## Request
Please copy out the lines below exactly as they appear, leaving out the pictures.

## Exercise input
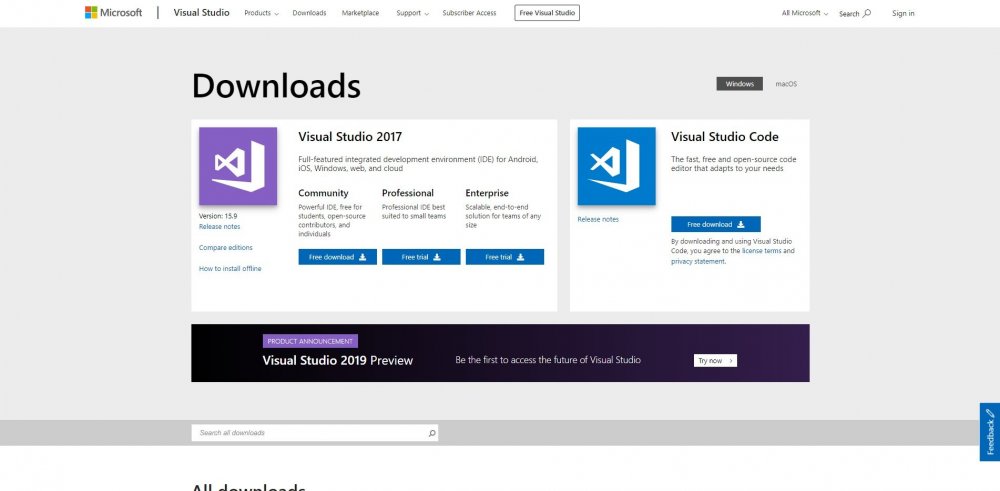
Task: Click the search magnifier icon in the header
Action: coord(866,13)
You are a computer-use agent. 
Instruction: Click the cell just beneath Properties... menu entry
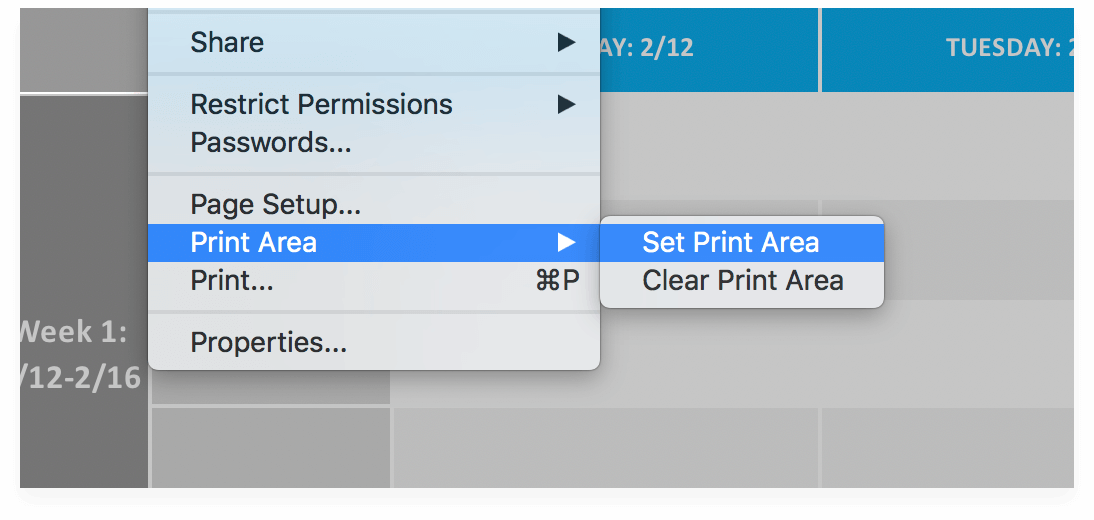(270, 388)
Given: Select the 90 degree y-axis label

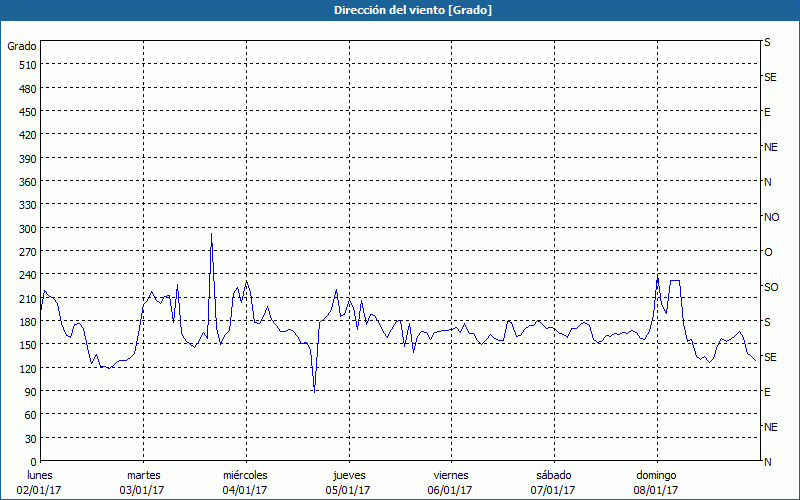Looking at the screenshot, I should 29,391.
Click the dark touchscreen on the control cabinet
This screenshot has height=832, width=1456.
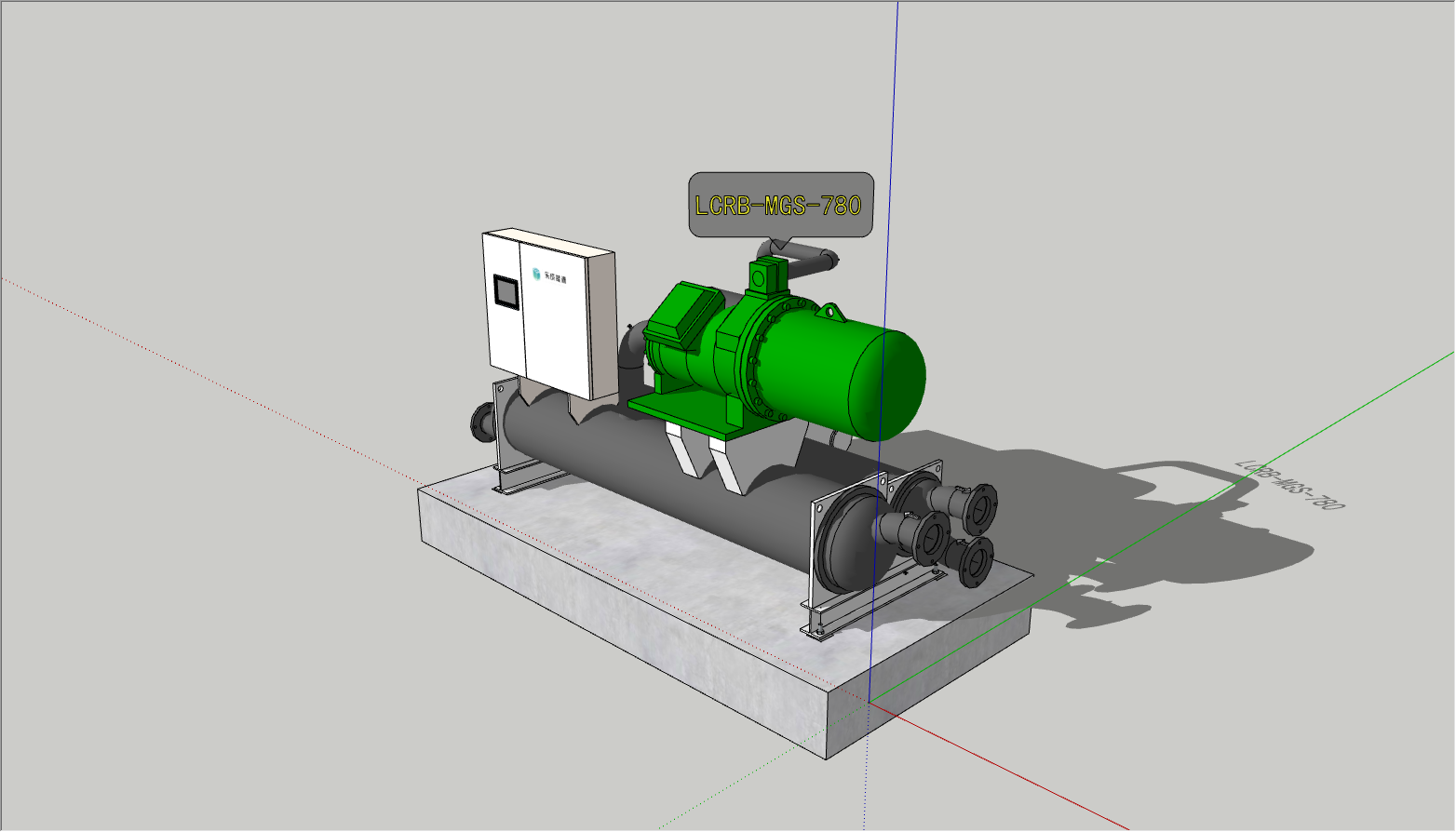[506, 291]
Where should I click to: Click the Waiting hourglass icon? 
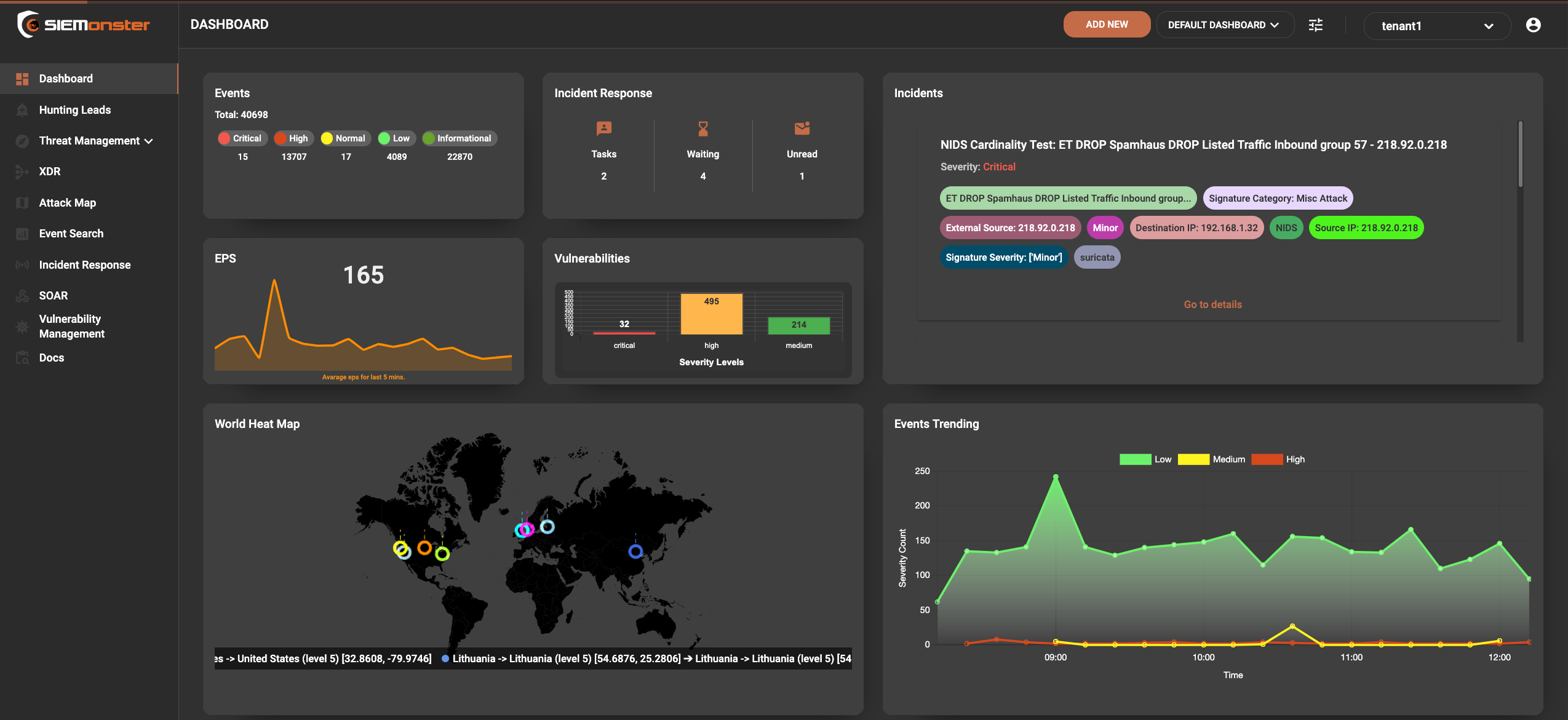coord(702,129)
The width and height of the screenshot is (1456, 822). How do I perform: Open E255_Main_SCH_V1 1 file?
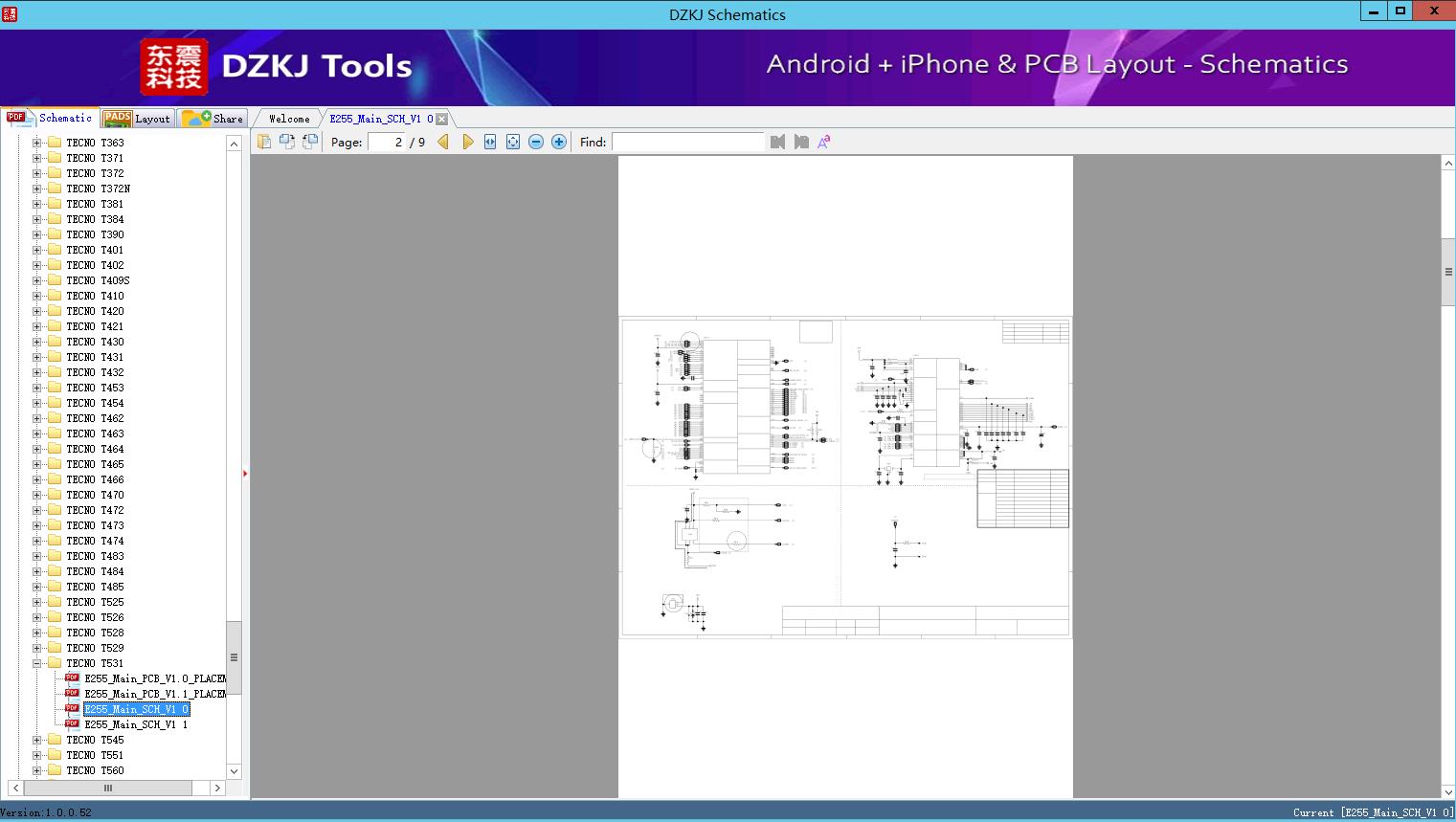click(x=136, y=724)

## Answer below
Task: Click the search magnifier icon in the header
Action: coord(866,13)
You are a computer-use agent. 
Instruction: Click the cell just beneath Properties... menu entry
(270, 388)
Given: Select the 90 degree y-axis label

Looking at the screenshot, I should 29,391.
Click the dark touchscreen on the control cabinet
This screenshot has height=832, width=1456.
[506, 291]
Where should I click to: Click the Waiting hourglass icon? 
coord(702,129)
The width and height of the screenshot is (1456, 822). How do I perform: Open E255_Main_SCH_V1 1 file?
click(x=136, y=724)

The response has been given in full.